(Stored items from a collection)
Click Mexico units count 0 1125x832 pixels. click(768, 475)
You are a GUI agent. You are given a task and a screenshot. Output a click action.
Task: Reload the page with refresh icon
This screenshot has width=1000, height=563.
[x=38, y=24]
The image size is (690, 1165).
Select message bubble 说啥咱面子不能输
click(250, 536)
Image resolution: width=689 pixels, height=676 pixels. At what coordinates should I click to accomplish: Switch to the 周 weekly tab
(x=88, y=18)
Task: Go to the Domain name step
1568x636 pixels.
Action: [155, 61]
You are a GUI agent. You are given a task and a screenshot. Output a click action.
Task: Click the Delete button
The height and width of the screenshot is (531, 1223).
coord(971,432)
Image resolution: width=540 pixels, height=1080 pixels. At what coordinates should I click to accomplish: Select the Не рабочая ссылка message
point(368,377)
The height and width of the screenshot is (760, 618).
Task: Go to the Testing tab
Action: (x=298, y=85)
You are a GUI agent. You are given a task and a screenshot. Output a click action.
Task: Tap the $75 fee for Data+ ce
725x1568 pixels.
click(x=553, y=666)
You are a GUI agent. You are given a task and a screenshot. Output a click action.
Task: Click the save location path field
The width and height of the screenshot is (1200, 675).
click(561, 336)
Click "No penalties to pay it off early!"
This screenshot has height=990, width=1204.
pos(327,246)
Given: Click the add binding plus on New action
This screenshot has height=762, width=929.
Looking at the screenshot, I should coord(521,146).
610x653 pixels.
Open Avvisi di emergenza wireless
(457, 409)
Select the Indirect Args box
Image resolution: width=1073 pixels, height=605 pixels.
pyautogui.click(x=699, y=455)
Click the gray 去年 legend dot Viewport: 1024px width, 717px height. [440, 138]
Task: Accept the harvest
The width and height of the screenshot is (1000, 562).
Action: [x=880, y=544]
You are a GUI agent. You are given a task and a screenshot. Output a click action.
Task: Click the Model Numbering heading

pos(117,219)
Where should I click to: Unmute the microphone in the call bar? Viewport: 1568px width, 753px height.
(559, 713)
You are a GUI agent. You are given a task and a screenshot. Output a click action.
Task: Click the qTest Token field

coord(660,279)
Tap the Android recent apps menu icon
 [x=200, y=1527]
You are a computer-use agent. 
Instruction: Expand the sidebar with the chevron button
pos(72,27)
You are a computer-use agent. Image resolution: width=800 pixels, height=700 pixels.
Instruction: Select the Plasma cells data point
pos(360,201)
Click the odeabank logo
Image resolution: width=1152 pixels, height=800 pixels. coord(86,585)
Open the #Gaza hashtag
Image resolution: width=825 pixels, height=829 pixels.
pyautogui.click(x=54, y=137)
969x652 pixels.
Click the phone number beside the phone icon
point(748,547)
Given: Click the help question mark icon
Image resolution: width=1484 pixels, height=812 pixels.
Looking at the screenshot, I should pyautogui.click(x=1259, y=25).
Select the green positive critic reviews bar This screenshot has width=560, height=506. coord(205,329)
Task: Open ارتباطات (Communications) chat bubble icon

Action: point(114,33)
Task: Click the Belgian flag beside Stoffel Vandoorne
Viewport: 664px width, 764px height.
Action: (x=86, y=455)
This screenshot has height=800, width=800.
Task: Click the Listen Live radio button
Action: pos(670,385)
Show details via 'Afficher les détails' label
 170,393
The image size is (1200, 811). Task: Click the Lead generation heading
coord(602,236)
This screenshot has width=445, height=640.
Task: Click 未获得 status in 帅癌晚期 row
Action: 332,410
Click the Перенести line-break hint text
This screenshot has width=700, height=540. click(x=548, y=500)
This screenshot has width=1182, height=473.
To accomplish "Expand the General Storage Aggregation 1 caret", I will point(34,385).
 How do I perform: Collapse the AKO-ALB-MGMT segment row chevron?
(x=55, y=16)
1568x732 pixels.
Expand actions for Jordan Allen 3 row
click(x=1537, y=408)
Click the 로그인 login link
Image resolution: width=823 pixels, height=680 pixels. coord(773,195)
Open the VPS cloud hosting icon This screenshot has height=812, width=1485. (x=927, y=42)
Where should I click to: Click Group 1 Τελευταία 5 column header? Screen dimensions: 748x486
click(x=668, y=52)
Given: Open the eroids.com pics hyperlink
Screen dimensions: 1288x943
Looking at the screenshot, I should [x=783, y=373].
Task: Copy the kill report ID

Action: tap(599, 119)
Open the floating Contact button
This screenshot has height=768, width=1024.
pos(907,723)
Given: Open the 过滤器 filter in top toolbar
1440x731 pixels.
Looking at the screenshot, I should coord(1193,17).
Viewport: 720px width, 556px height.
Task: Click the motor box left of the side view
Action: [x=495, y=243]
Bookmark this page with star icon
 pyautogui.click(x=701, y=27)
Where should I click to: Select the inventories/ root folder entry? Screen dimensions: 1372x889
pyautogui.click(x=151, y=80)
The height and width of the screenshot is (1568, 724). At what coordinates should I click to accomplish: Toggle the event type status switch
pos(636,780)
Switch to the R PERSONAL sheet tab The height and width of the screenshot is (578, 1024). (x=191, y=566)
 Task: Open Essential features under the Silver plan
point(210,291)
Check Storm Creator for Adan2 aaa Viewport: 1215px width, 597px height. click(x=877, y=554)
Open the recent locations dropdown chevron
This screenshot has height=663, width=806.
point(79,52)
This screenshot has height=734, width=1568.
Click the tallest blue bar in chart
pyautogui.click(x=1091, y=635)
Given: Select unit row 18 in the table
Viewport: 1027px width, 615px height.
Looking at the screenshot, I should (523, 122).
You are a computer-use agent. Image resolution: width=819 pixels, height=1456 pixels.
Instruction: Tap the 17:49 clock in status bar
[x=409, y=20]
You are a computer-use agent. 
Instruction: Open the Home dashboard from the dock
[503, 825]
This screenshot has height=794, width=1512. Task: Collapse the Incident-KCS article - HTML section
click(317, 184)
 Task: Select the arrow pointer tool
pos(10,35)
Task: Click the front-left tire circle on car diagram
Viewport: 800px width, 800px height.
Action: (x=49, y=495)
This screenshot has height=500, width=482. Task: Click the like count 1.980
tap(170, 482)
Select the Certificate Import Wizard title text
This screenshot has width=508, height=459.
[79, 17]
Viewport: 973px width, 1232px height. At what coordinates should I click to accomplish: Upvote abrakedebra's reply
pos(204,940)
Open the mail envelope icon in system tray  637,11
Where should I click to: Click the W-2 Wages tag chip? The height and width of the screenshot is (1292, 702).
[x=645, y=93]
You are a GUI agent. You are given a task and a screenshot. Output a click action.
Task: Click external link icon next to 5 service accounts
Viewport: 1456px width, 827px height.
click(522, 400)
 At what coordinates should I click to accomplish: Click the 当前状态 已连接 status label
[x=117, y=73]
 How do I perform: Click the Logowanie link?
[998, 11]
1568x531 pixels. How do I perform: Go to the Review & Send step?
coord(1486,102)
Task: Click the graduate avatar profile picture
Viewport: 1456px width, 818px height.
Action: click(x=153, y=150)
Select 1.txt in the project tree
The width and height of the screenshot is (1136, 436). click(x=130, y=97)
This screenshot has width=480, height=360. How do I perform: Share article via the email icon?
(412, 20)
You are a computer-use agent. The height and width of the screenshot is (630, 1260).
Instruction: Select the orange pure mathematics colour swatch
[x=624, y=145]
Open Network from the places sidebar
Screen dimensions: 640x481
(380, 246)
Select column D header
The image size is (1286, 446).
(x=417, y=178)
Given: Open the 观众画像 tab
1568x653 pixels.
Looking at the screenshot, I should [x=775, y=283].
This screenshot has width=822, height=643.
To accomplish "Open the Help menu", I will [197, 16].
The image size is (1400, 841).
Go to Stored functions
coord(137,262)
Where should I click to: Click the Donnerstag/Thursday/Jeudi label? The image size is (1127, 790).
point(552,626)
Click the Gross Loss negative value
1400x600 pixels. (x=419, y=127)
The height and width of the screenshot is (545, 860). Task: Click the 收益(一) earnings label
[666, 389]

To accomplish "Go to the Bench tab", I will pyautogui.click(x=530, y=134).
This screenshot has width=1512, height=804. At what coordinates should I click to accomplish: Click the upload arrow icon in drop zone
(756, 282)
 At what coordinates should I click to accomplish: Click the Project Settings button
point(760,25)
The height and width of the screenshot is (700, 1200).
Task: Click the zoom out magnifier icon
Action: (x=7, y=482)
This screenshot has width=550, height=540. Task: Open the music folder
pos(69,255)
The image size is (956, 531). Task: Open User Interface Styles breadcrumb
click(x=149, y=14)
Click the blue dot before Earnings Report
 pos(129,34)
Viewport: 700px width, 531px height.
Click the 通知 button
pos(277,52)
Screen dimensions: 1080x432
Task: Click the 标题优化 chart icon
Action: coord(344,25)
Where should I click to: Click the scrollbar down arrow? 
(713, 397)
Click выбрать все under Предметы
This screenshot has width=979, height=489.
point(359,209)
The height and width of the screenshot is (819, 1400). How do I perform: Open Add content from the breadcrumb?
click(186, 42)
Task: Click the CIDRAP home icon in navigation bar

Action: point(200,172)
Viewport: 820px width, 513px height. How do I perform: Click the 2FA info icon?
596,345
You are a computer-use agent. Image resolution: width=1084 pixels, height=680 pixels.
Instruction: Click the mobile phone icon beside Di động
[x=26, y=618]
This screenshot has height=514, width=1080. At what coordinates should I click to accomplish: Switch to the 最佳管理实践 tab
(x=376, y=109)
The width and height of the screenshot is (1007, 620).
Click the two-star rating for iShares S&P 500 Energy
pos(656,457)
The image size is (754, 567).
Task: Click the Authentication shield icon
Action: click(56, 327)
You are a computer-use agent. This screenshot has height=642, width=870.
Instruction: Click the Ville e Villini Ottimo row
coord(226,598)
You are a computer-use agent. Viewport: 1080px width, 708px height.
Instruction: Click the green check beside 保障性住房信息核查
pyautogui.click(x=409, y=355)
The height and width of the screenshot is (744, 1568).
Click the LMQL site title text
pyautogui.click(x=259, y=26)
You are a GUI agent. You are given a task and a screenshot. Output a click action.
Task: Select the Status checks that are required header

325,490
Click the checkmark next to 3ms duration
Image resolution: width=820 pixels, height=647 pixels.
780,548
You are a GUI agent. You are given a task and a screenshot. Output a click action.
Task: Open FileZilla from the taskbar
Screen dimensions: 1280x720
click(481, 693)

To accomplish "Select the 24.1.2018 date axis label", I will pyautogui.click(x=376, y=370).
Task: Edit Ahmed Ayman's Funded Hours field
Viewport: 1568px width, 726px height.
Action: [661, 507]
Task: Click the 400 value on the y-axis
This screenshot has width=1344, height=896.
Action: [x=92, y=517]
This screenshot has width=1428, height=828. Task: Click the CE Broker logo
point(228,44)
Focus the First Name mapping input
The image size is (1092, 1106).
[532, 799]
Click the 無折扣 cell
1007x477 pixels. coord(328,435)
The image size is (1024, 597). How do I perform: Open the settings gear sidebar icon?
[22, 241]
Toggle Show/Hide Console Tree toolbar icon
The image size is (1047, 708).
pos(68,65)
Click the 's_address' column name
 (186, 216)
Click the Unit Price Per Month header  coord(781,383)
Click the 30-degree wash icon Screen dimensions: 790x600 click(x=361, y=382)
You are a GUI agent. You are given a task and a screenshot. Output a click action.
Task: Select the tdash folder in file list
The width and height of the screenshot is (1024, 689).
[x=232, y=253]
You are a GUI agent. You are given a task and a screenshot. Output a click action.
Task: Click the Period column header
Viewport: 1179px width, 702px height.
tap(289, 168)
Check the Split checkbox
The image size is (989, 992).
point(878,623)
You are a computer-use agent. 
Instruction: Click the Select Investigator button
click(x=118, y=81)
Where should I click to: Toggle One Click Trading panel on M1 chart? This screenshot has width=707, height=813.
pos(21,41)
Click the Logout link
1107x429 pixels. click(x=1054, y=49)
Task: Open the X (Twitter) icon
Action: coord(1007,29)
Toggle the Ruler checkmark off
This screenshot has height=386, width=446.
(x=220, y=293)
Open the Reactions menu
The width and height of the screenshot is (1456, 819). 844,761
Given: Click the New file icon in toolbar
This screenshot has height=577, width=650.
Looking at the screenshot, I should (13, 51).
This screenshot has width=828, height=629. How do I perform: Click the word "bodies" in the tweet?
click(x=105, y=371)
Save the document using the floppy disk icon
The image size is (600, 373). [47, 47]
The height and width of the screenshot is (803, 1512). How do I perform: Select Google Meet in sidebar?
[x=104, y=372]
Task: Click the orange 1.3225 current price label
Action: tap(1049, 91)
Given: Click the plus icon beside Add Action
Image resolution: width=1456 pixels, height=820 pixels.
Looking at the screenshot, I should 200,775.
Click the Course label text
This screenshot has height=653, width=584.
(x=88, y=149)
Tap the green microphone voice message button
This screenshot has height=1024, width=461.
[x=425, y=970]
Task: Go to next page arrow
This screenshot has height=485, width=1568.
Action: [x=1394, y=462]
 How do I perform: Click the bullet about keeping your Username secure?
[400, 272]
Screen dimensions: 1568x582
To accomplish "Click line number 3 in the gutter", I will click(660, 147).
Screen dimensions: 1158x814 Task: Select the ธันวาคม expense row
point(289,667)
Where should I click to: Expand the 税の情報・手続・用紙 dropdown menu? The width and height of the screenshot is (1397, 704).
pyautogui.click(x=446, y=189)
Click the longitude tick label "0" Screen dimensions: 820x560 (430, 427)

EXERCISE DIRECTIONS
Look above for the line containing "Click the 通知 button". Output from there through the line containing "The width and height of the screenshot is (1007, 620).", exactly and inclusively.

ANSWER AREA
Click the 通知 button
pos(277,52)
Screen dimensions: 1080x432
Task: Click the 标题优化 chart icon
Action: coord(344,25)
Where should I click to: Click the scrollbar down arrow? 
(713, 397)
Click выбрать все under Предметы
This screenshot has width=979, height=489.
point(359,209)
The height and width of the screenshot is (819, 1400). How do I perform: Open Add content from the breadcrumb?
click(186, 42)
Task: Click the CIDRAP home icon in navigation bar

Action: point(200,172)
Viewport: 820px width, 513px height. How do I perform: Click the 2FA info icon?
596,345
You are a computer-use agent. Image resolution: width=1084 pixels, height=680 pixels.
Instruction: Click the mobile phone icon beside Di động
[x=26, y=618]
This screenshot has height=514, width=1080. At what coordinates should I click to accomplish: Switch to the 最佳管理实践 tab
(x=376, y=109)
The width and height of the screenshot is (1007, 620).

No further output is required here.